> _Prompt_
Output exactly the lines from the one containing "The width and height of the screenshot is (1200, 600)." through the final line of the entries below, both included, and skip the pictures.

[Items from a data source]

:::::

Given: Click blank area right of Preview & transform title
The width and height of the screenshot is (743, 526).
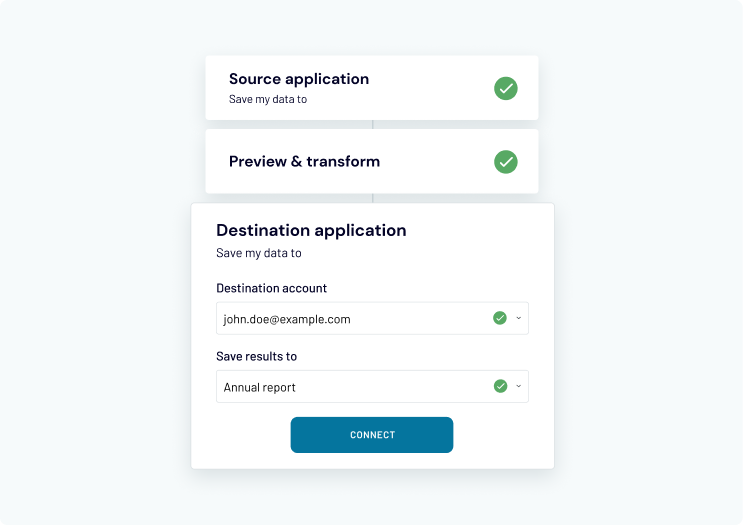Looking at the screenshot, I should point(435,161).
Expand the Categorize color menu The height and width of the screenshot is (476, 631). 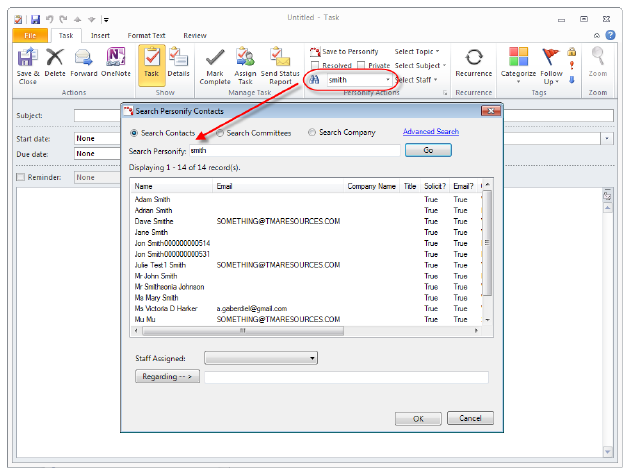518,64
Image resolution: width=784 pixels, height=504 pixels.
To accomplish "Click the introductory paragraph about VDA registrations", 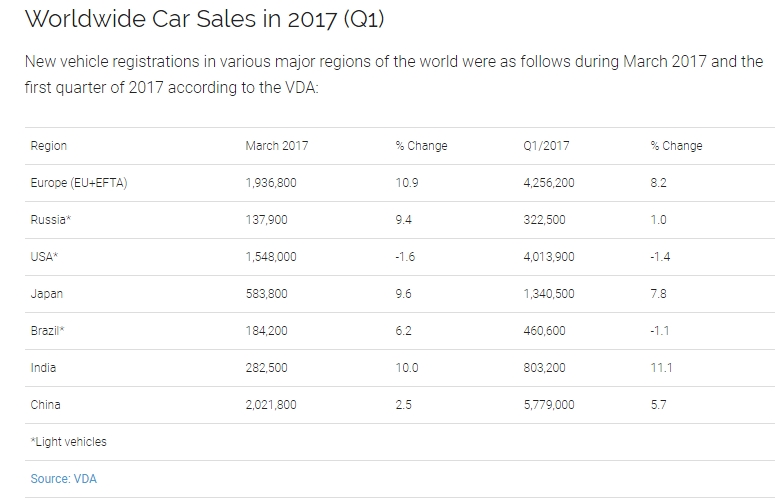I will 392,74.
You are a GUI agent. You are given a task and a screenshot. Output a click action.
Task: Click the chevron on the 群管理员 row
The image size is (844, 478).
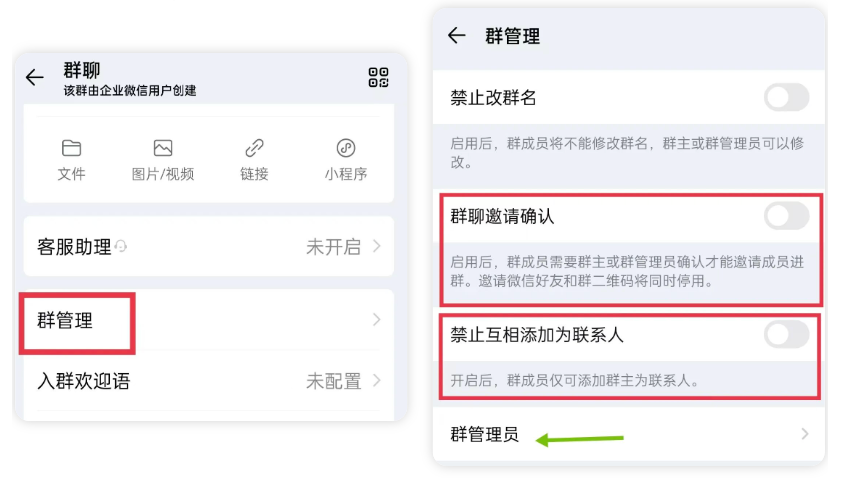click(x=805, y=434)
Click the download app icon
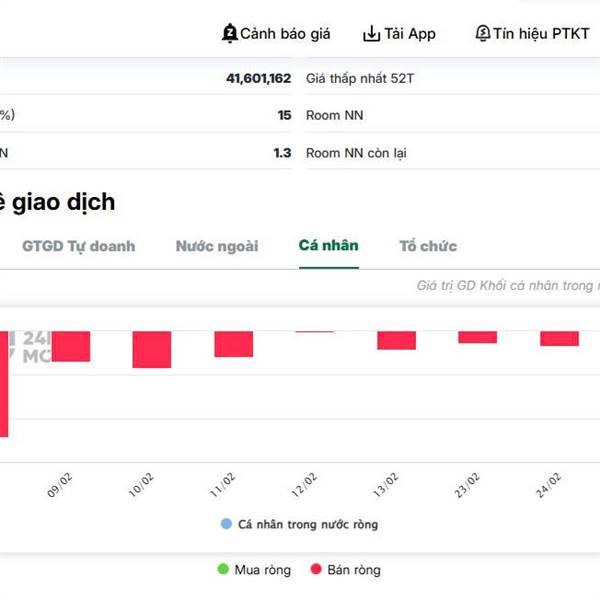Viewport: 600px width, 600px height. pos(371,34)
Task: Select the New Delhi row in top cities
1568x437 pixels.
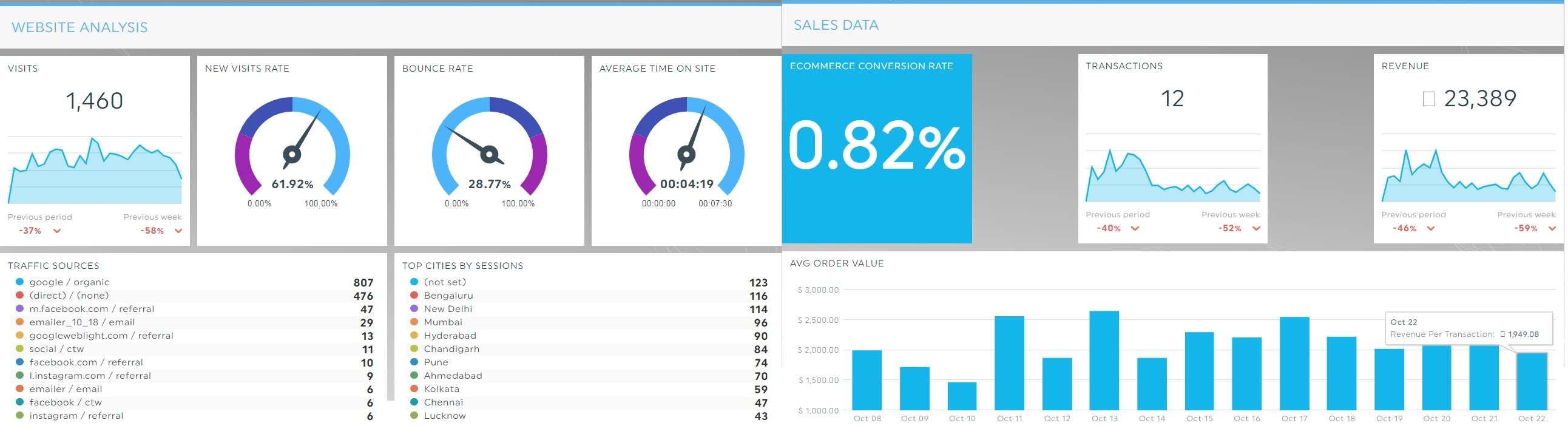Action: (448, 309)
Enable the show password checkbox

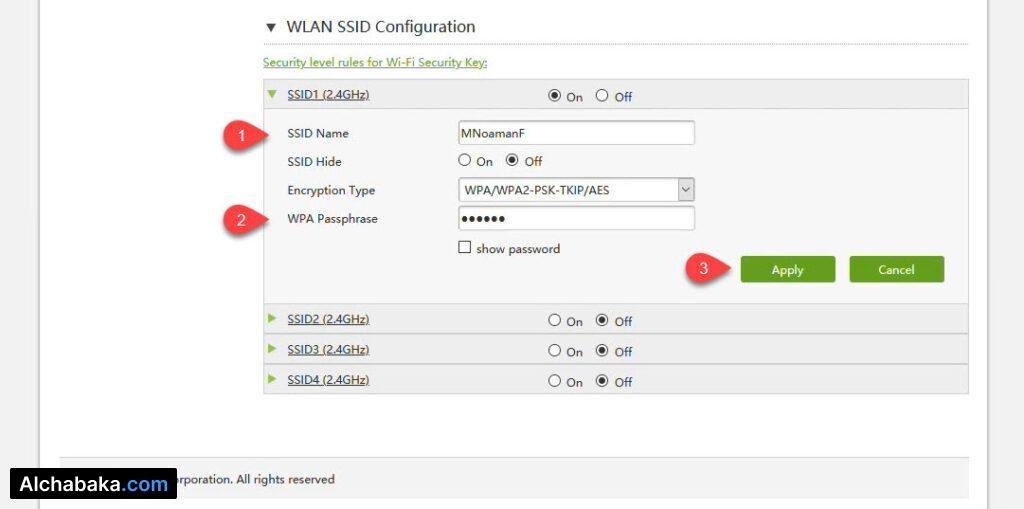point(464,248)
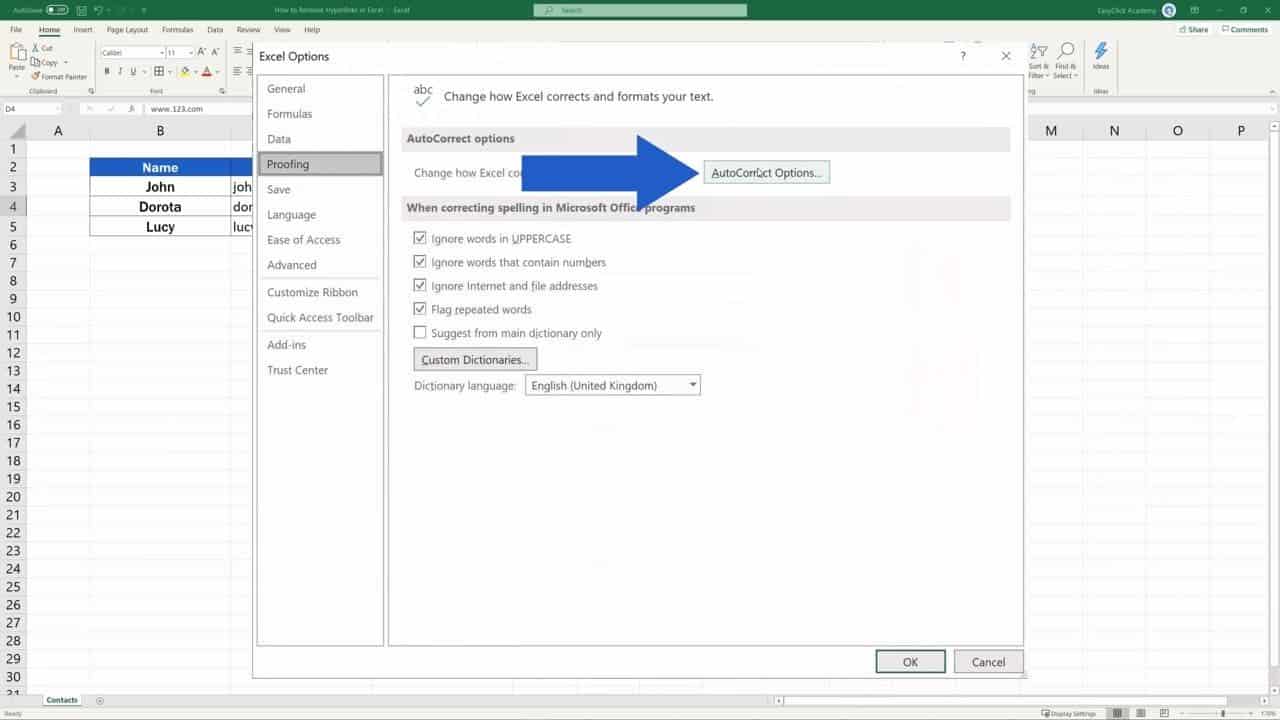Select Advanced in Excel Options sidebar

(291, 265)
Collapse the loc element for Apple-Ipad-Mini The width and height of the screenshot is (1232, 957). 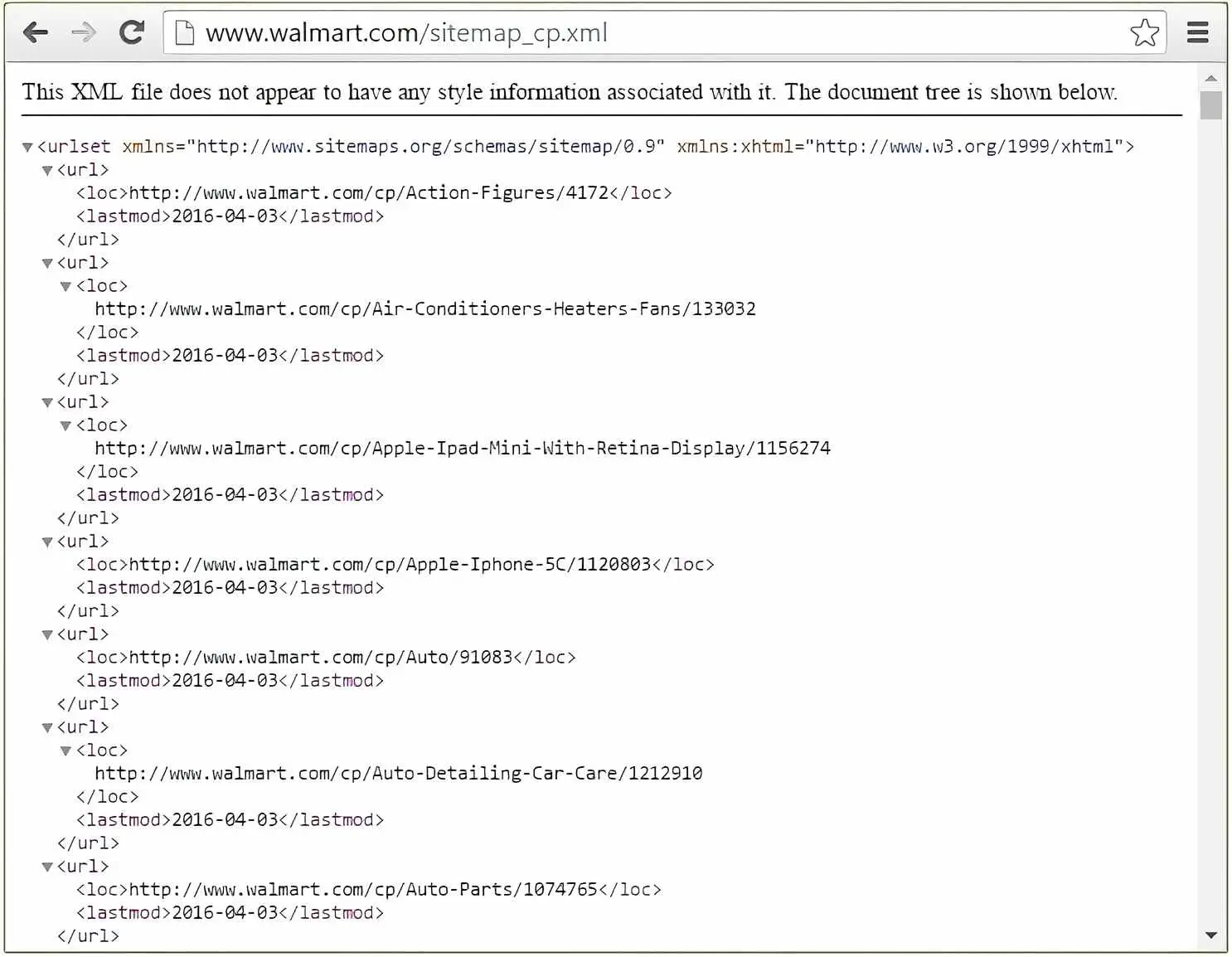pos(65,425)
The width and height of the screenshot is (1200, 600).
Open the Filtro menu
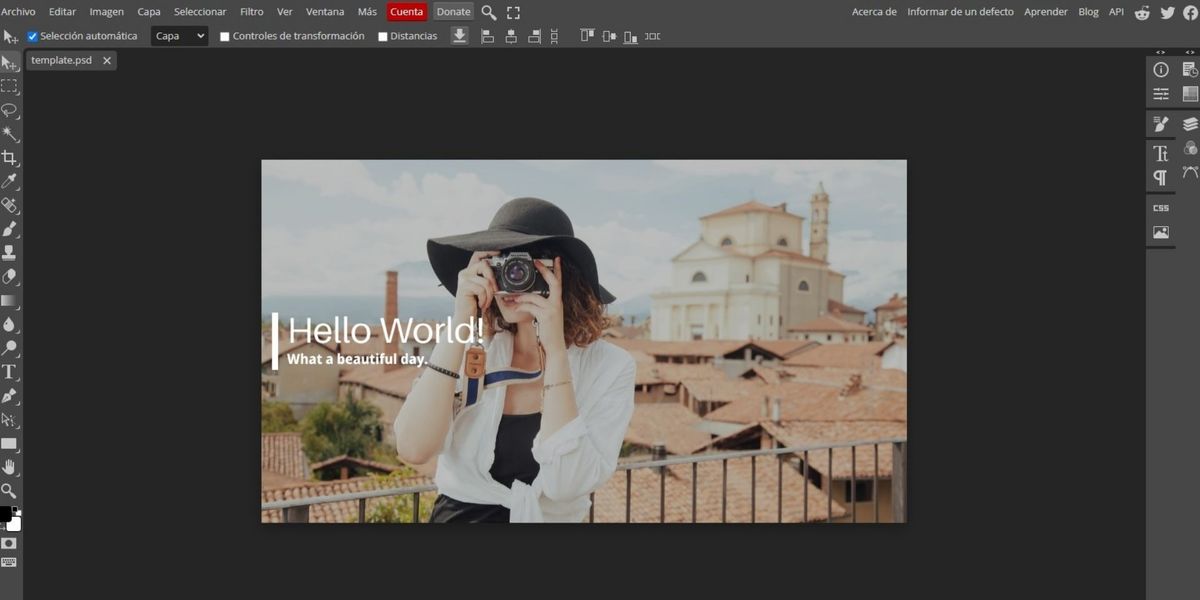tap(250, 11)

:::::

> _Task result_
The width and height of the screenshot is (1200, 600).
Open the Filtro menu
tap(250, 11)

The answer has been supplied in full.